* **What to do**
Reproduce the entries below verbatim, beginning at the line that contains "Task: Click into the Description text box" and ending after the line that contains "click(x=26, y=230)". Include both of those lines and nothing outside this span.

* **Available records**
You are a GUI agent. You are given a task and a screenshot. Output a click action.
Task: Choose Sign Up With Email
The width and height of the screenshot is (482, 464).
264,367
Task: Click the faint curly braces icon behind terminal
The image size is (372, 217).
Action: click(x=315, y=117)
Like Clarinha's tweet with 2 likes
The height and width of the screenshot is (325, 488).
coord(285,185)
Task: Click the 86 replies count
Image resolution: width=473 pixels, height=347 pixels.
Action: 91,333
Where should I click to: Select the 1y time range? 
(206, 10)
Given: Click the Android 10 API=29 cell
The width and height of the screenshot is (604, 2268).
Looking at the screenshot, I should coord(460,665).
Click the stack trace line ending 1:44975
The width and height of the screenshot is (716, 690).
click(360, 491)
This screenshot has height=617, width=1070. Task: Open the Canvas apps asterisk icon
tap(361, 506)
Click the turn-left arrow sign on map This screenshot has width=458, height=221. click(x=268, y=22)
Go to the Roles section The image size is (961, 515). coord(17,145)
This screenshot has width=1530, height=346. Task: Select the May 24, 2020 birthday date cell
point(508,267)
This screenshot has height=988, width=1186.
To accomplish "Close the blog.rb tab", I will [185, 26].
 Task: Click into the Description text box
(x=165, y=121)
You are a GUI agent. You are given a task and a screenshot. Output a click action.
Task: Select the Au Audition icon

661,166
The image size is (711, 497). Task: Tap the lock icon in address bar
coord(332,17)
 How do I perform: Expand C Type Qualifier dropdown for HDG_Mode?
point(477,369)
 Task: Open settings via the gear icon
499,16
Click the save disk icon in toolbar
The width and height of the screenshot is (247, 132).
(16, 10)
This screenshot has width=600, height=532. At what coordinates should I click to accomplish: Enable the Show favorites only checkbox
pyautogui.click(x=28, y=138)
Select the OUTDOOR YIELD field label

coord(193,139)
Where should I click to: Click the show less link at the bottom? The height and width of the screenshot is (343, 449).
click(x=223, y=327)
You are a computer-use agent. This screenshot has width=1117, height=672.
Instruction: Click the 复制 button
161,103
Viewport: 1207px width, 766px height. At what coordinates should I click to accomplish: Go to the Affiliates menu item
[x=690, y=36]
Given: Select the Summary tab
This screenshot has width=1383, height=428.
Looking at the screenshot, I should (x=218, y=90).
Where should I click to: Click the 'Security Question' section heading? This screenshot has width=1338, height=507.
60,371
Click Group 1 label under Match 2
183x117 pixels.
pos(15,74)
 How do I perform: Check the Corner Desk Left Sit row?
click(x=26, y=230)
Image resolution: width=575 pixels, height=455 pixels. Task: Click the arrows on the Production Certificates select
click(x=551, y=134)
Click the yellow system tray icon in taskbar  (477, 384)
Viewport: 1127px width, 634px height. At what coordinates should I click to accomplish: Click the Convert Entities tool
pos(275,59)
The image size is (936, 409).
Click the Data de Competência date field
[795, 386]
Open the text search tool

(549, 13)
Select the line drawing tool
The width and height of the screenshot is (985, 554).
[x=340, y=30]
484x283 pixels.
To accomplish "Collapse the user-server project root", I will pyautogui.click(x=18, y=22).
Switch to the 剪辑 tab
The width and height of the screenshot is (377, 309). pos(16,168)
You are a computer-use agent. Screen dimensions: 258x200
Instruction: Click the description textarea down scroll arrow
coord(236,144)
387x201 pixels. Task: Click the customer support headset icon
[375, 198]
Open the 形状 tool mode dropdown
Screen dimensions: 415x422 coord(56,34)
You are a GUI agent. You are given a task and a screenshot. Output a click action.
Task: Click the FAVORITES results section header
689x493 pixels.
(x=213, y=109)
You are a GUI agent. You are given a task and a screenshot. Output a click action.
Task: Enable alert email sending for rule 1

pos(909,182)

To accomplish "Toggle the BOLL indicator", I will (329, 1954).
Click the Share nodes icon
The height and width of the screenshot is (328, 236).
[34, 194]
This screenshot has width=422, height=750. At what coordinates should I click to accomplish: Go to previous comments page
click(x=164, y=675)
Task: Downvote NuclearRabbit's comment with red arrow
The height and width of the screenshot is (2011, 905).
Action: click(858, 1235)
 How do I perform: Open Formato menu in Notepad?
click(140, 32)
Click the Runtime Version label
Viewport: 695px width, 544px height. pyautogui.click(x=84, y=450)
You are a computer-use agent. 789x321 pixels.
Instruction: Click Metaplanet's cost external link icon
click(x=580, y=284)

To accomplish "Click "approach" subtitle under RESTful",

* **The reply**
 Task: Click into the Description text box
(x=165, y=121)
You are a GUI agent. You are given a task and a screenshot. Output a click action.
Task: Select the Au Audition icon

661,166
The image size is (711, 497). Task: Tap the lock icon in address bar
coord(332,17)
 How do I perform: Expand C Type Qualifier dropdown for HDG_Mode?
point(477,369)
 Task: Open settings via the gear icon
499,16
Click the save disk icon in toolbar
The width and height of the screenshot is (247, 132).
(16, 10)
This screenshot has width=600, height=532. At what coordinates should I click to accomplish: Enable the Show favorites only checkbox
pyautogui.click(x=28, y=138)
Select the OUTDOOR YIELD field label

coord(193,139)
Where should I click to: Click the show less link at the bottom? The height and width of the screenshot is (343, 449).
click(x=223, y=327)
You are a computer-use agent. This screenshot has width=1117, height=672.
Instruction: Click the 复制 button
161,103
Viewport: 1207px width, 766px height. At what coordinates should I click to accomplish: Go to the Affiliates menu item
[x=690, y=36]
Given: Select the Summary tab
This screenshot has width=1383, height=428.
Looking at the screenshot, I should (x=218, y=90).
Where should I click to: Click the 'Security Question' section heading? This screenshot has width=1338, height=507.
60,371
Click Group 1 label under Match 2
183x117 pixels.
pos(15,74)
 How do I perform: Check the Corner Desk Left Sit row?
click(x=26, y=230)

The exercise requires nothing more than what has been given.